Incremental snapshotting also allows us to use seperate cryptographic keys for different levels of data, including service keys for common components, and per-customer and customer-controlled keys for customer data.

Hungry, Hungry Hippos

Linux, rather famously, loves to eat all the memory it can lay its hands on. In the traditional single-system setting this is the right thing to do: the marginal cost of making an empty memory page full is very nearly zero, so there’s no need to think much about the marginal benefit of keeping around a disk-backed page of memory (whether its an mmap mapping, or an IO buffer, or whatever). However, in cloud settings like Lambda Snapstart, this calculus is significantly different: keeping around disk-backed pages that are unlikely to be used again makes snapshots bigger, with little benefit. The same applies to caches at all layers, whether they’re in the language runtime, in application code, or in libraries.

Tools like DAMON provide a good ability to monitor and control the kernel’s behavior. I think, though, that there will be a major change in thinking required as systems like Snapstart become more popular. There seems to be an open area of research here, in adapting caching behaviors (perhaps dynamically) to handle changing marginal costs of full and empty memory pages. Linux’s behavior - and the one most programmers build into their applications - is one behavior on a larger spectrum, that is only optimal at the point of zero marginal cost.

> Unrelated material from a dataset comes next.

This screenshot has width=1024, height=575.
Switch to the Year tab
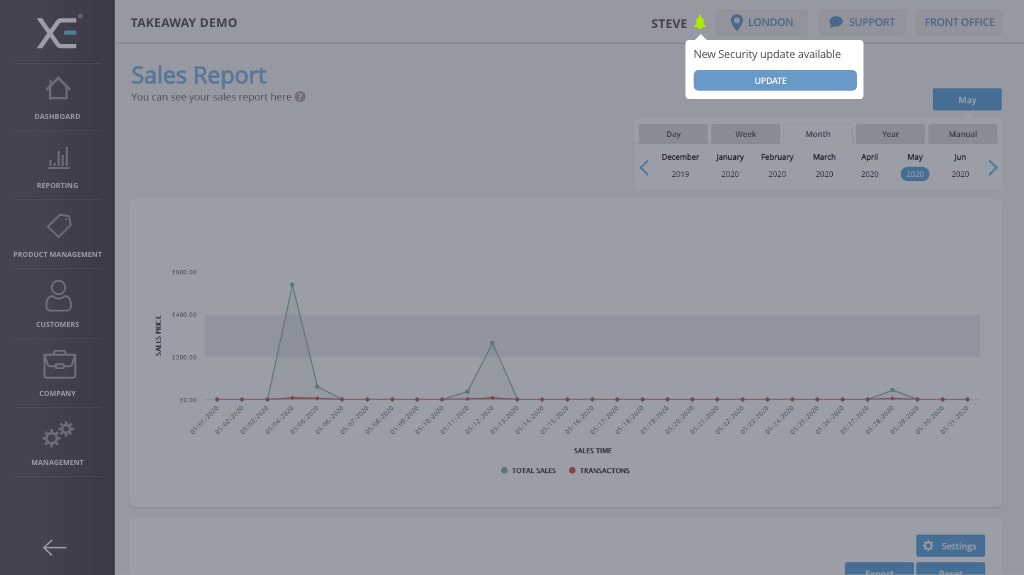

Snapshots Beyond Snapstart

I can’t say anything here about future plans for using MicroVM snapshots at AWS. But I do believe that they are a powerful tool for system designers and researchers, which I think are currently under-used. Firecracker has the ability to restore a MicroVM snapshot in as little as 4ms (or about 10ms for a full decent-sized Linux system), and it’s no doubt possible to optimize this further. I expect that sub-millisecond restore times are possible, as are restore times with a CPU cost not much higher than a traditional fork (or even a traditional thread start). This reality changes the way we think about what VMs can be used for - making them useful for much smaller, shorter-lived, and transient applications than most would assume.

Firecracker’s full and incremental snapshot support is already open source, and already offers great performance and density4. But Firecracker is far from the last word in restore-optimized VMMs. I would love to see more research in this area, exploring what is possible from user space and kernel space, and even how hardware virtualization support can be optimized for fast restores.

In Video Form

Most of this post covers material I also covered in this talk, if you’d prefer to consume it in video form.

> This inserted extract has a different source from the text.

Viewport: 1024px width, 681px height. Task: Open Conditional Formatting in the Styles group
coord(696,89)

  1. Diagram from Brooker et al, Restoring Uniqueness in MicroVM Snapshots, 2021.
  2. I particularly enjoyed Laurence Tratt’s recent look at VM startup in More Evidence for Problems in VM Warmup.
  3. In this post I’ve used the words language runtime to refer to language VMs like the JVM, to avoid confusion with virtualization VMs like Firecracker MicroVMs. This isn’t quite the right word, but it seemed worth avoiding the potential for confusion.
  4. As we covered in detail in Firecracker: Lightweight Virtualization for Serverless Applications at NSDI’20.
  5. I really like the compute cache framing that Peter uses in this keynote (from 1:00:30 onwards). It’s different from the one that I use in this post, but very clearly explains why cold starts exist, and why they matter to customers of systems like Lambda. The discussion of being unwilling to compromise on security is also important, and has been a driving force behind our work in this space for the last seven years.
  6. Granted, this does miss some merge opportunities for pages that end up becoming identical over time, but in a world of crypto and ASLR that happens infrequently anyway.
  7. One interesting approach is the one described by Erika Hunhoff and Eric Rozner in Network Connection Optimization for Serverless Workloads. Unfortunately, they don’t seem to have taken this work further.